Please revise the records from the start up to and including the line with "[x=100, y=571]", replacing "status bar" with "status strip" and leaving everything else unchanged. Omit the pictures from your answer.

##### DATA ENTRIES #####

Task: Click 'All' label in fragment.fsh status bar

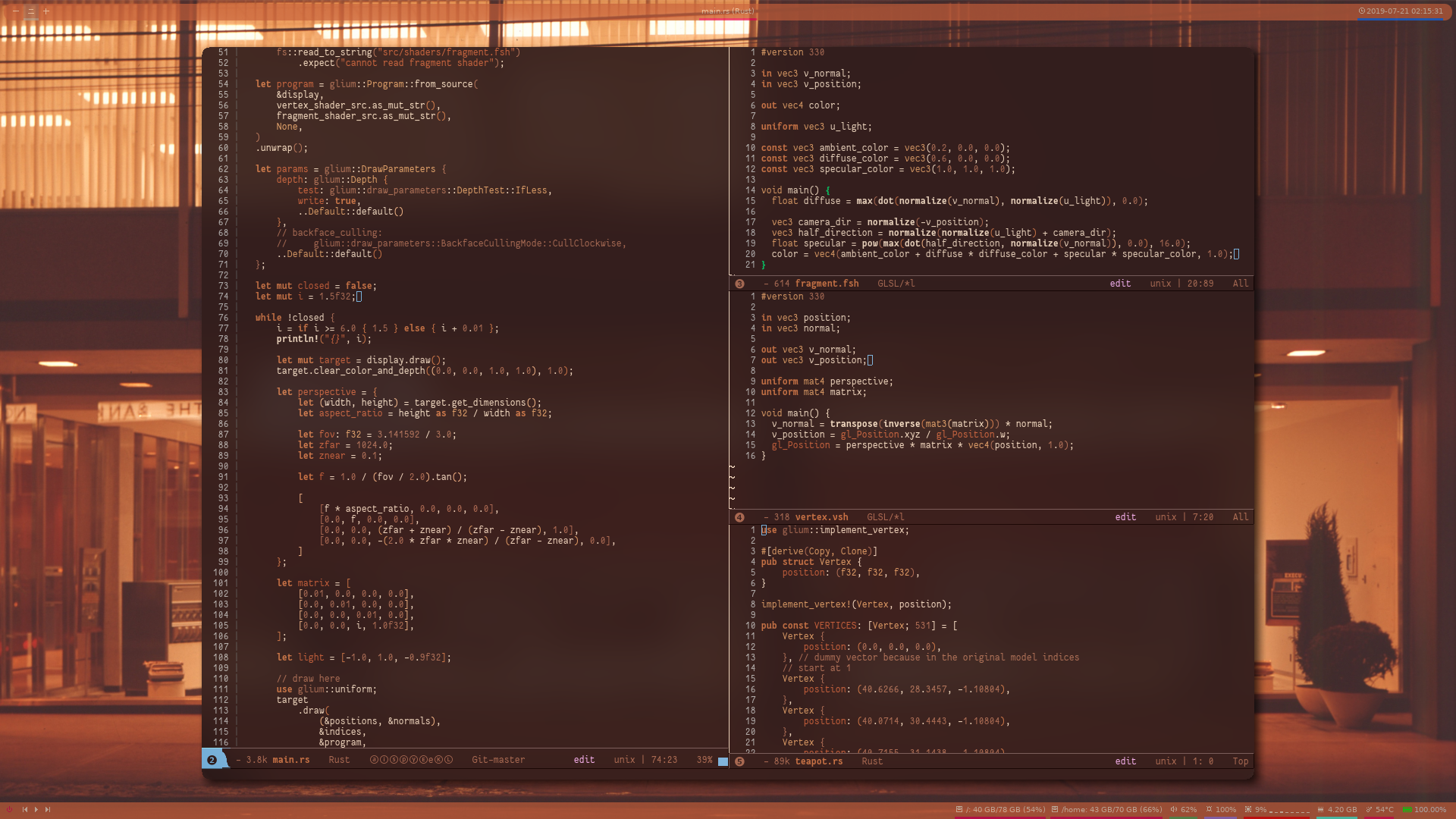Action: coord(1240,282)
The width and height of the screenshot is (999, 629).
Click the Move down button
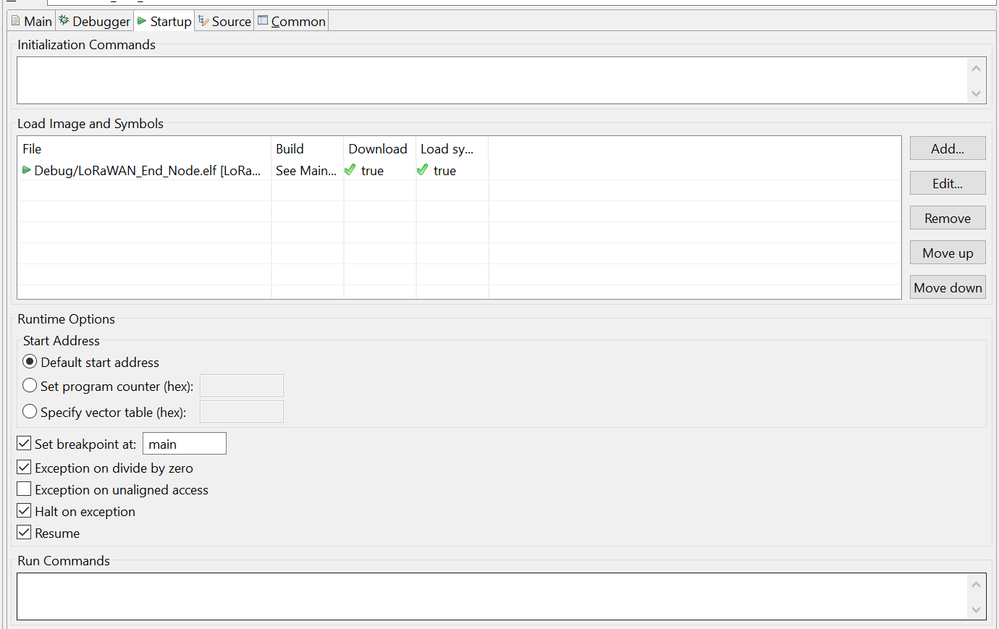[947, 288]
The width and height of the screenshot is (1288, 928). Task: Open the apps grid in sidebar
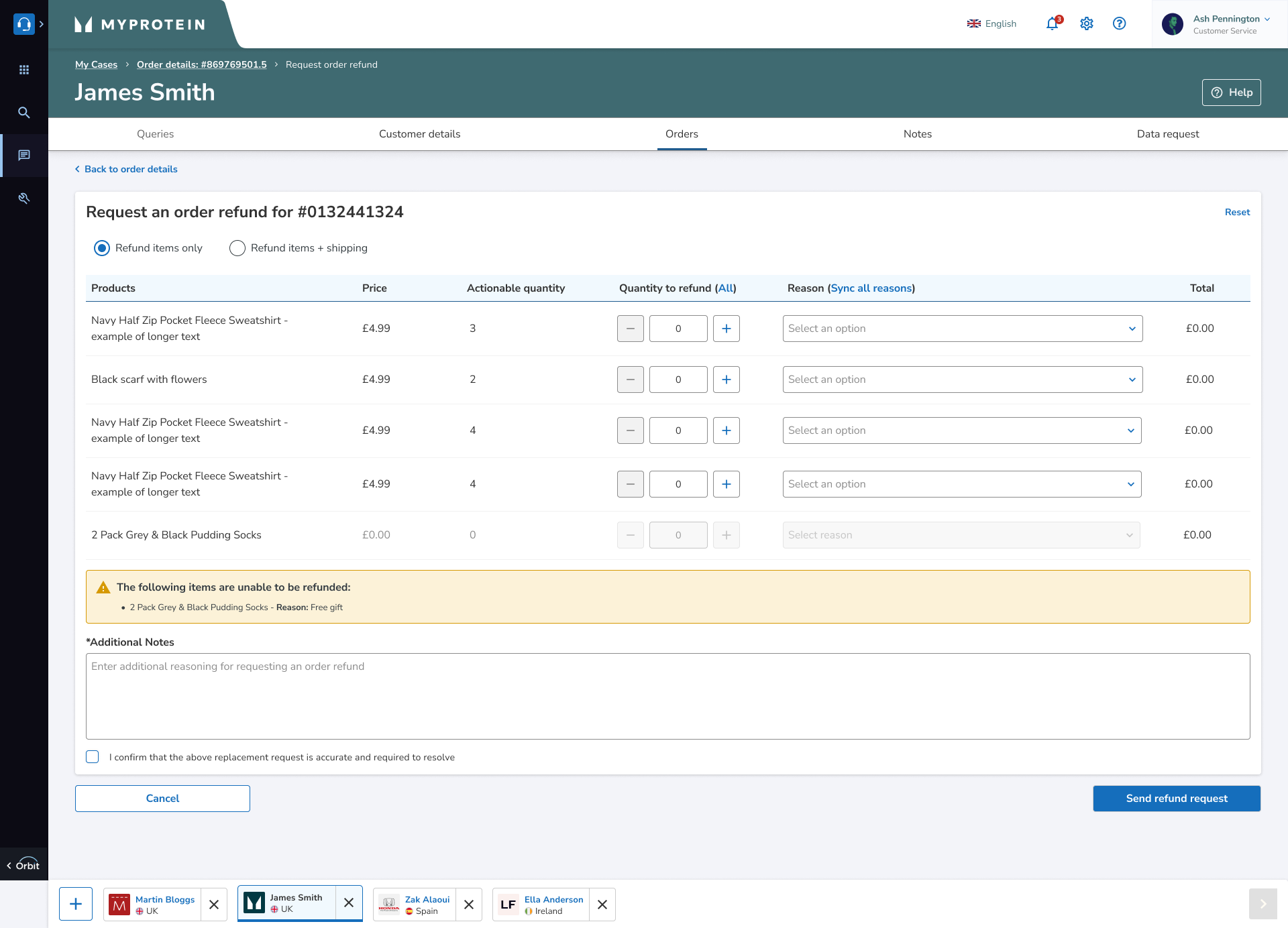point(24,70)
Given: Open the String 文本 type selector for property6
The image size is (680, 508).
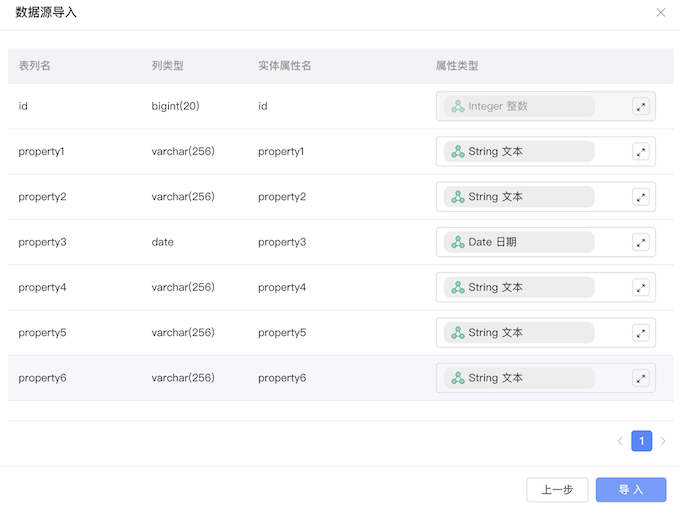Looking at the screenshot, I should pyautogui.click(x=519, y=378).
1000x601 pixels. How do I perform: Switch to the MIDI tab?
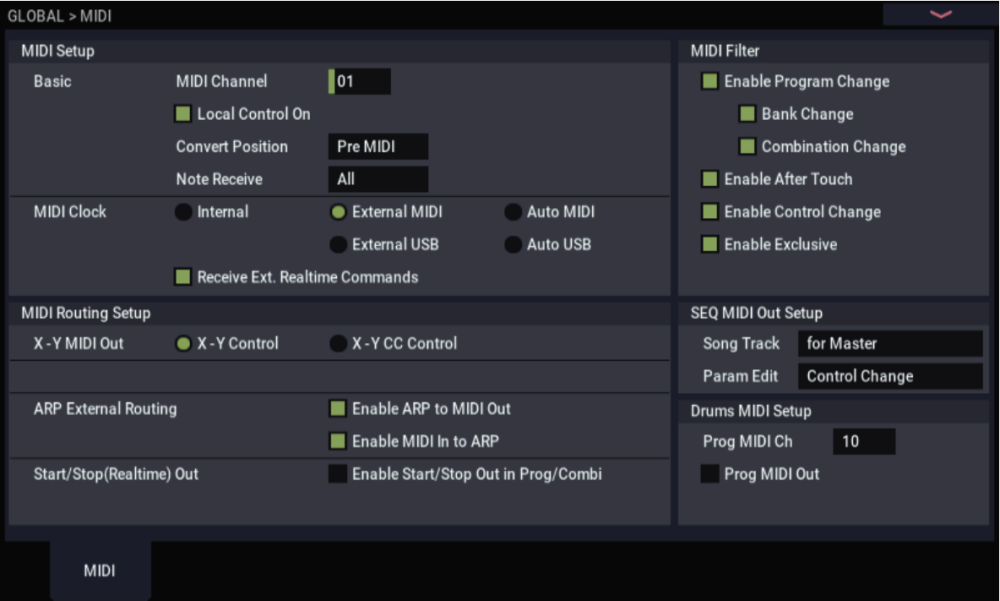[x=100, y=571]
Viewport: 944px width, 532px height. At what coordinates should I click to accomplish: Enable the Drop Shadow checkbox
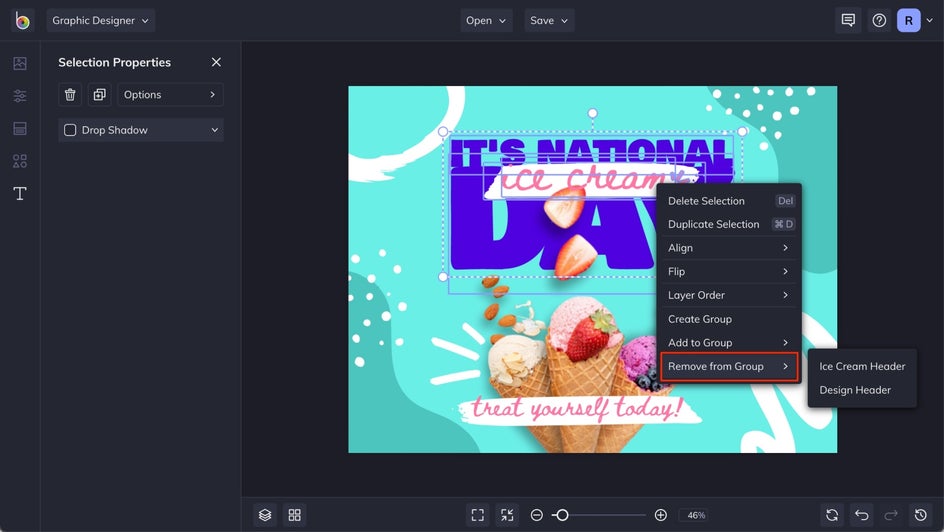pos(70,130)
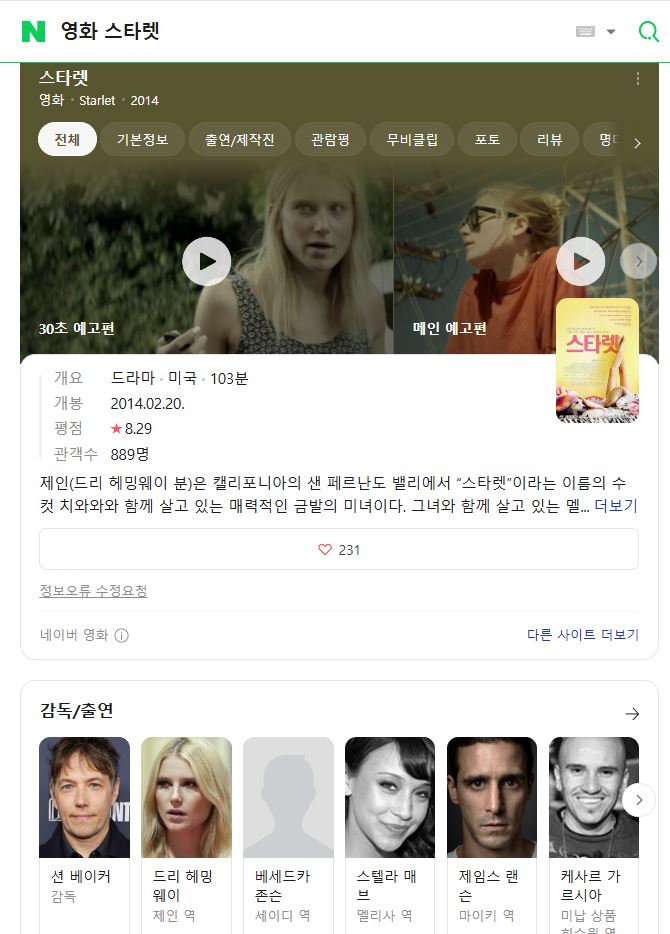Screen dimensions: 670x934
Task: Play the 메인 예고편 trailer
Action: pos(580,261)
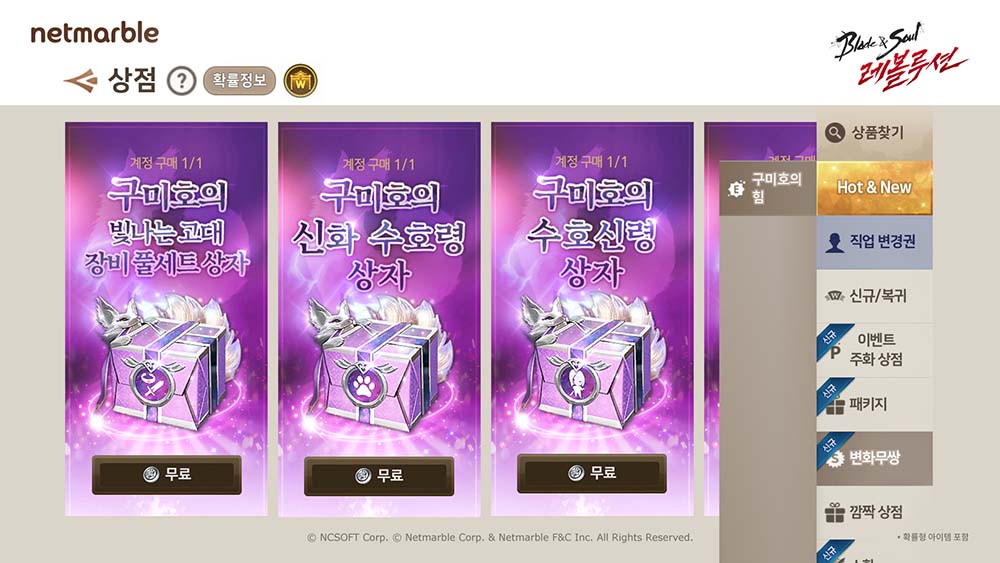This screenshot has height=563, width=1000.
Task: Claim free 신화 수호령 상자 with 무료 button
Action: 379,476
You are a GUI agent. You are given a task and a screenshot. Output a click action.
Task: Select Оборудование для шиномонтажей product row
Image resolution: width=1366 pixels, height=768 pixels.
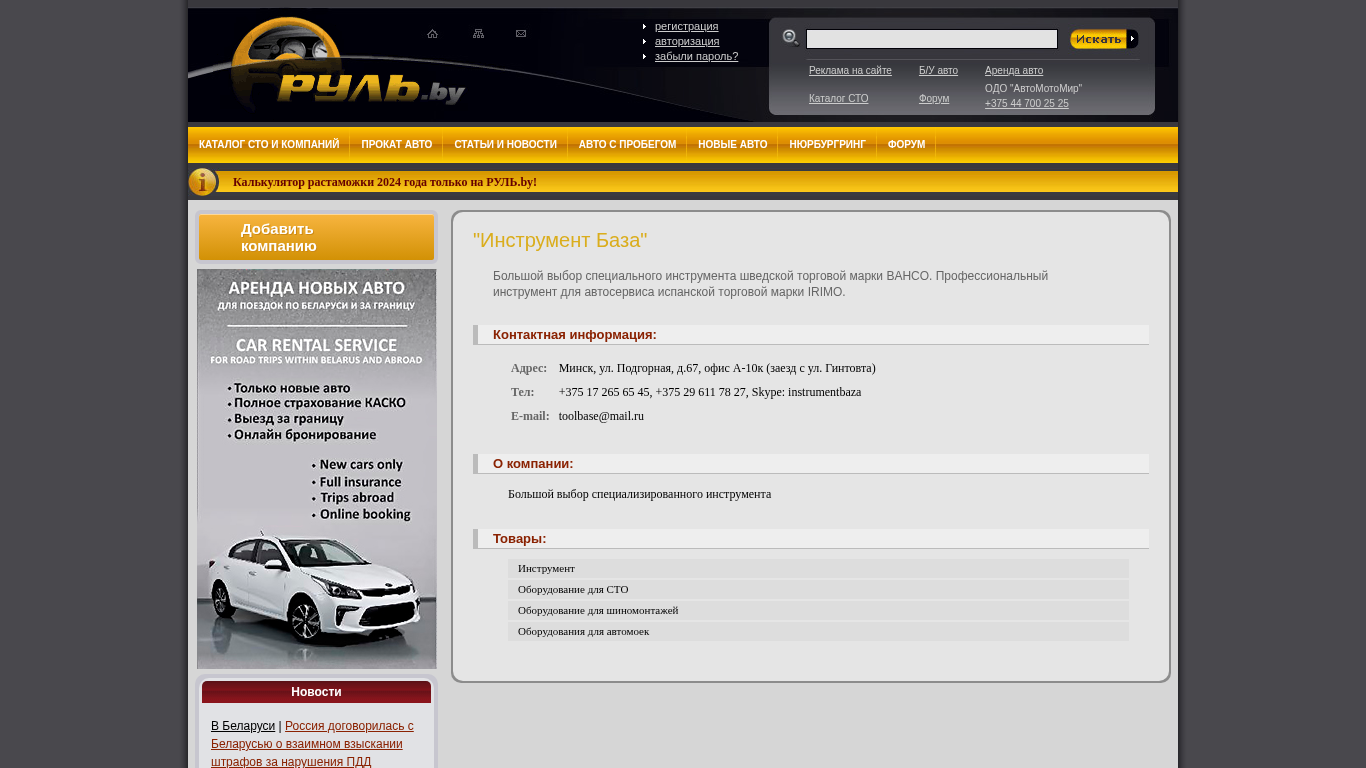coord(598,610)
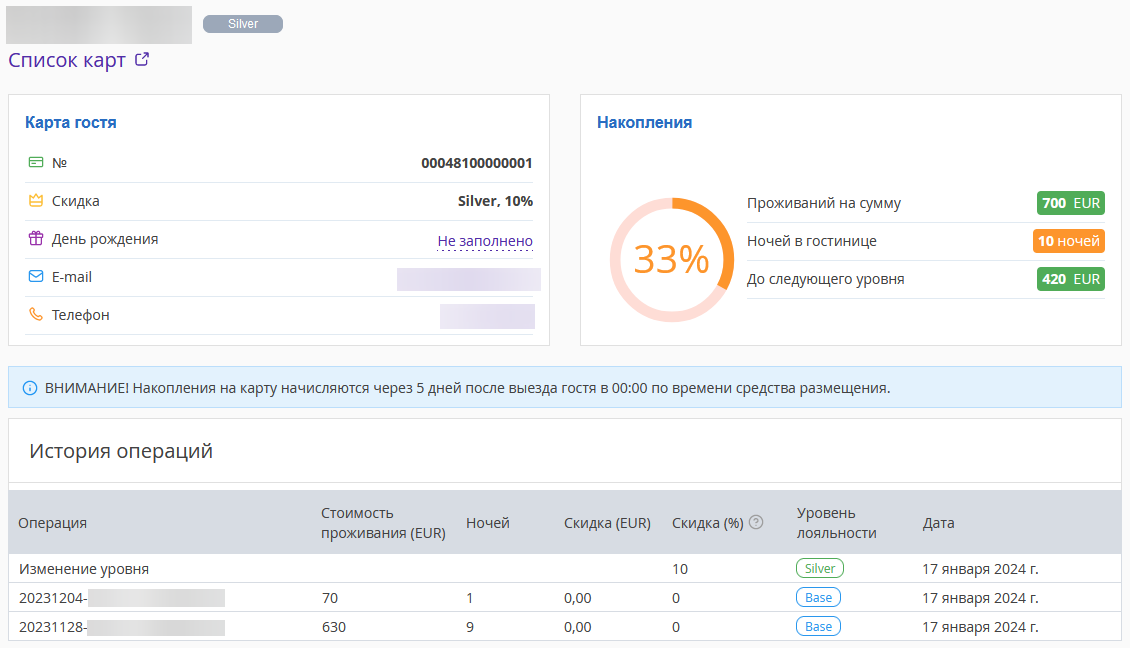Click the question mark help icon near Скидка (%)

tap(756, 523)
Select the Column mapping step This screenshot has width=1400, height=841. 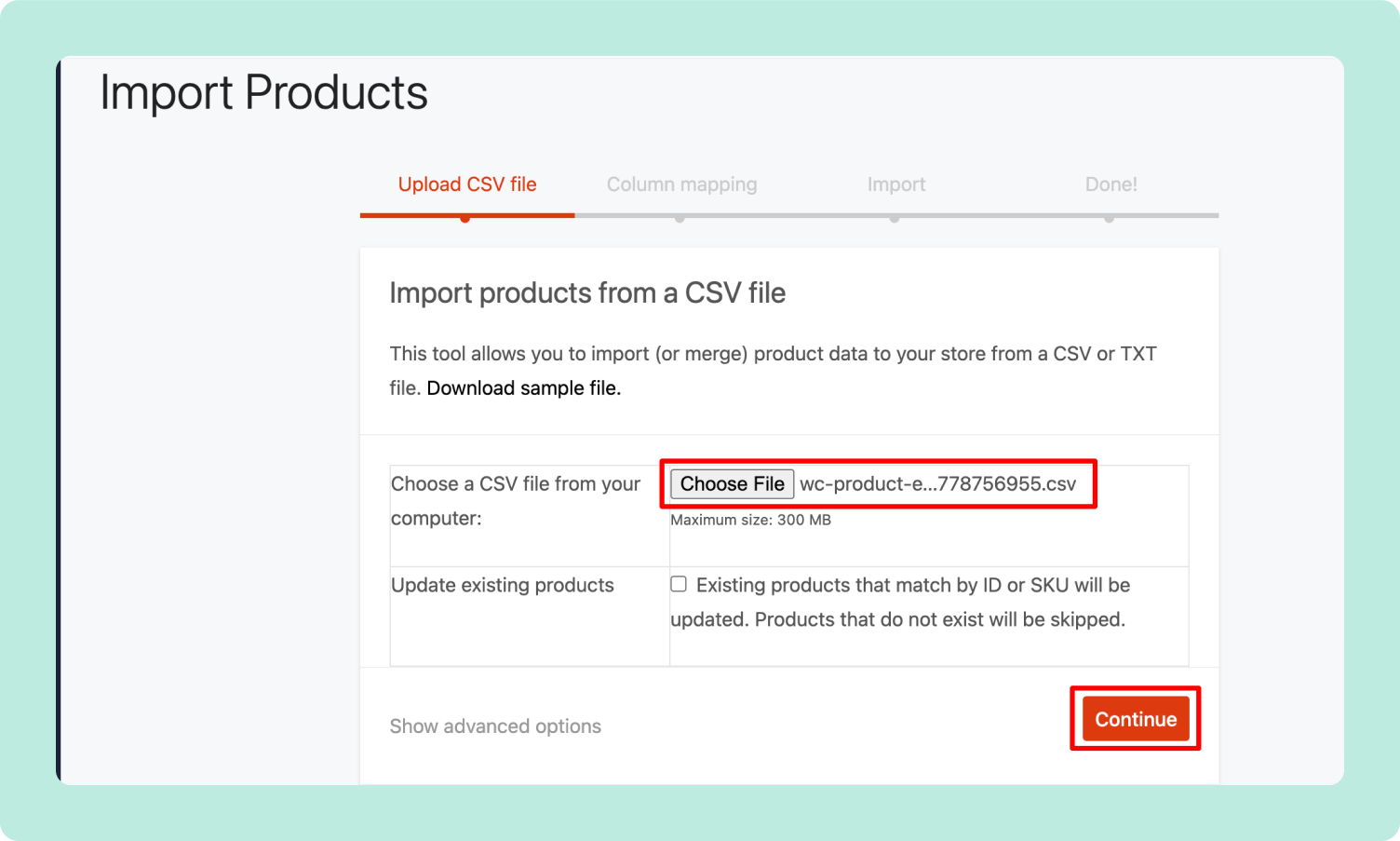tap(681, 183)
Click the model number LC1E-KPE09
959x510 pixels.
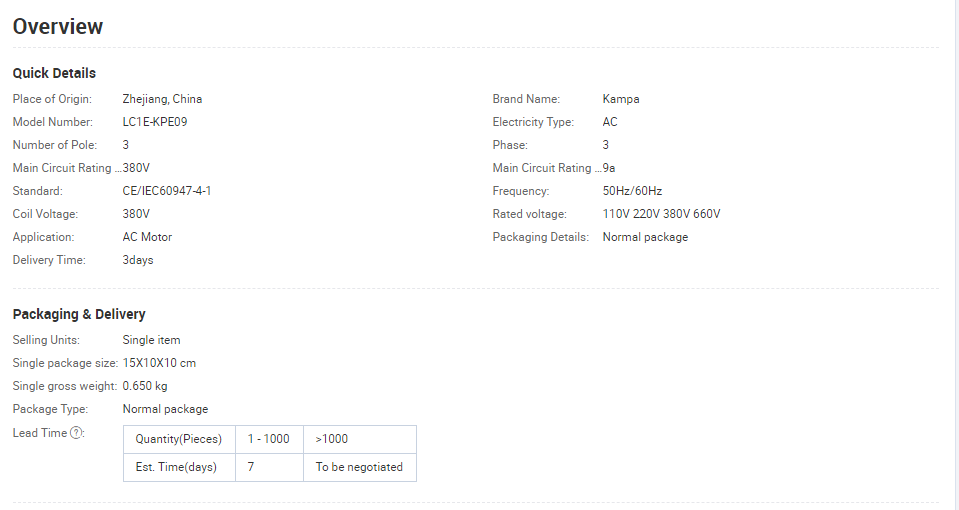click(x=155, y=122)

#####

> _SOLUTION FOR THIS EXERCISE_:
Task: Click 'All' label in fragment.fsh status strip

Action: coord(1240,282)
The width and height of the screenshot is (999, 629).
Click the Move down button
[947, 288]
The width and height of the screenshot is (1288, 928). Task: Open the apps grid in sidebar
point(24,70)
Given: Open the String 文本 type selector for property6
The image size is (680, 508).
Looking at the screenshot, I should pyautogui.click(x=519, y=378).
1000x601 pixels. How do I perform: Switch to the MIDI tab?
[x=100, y=571]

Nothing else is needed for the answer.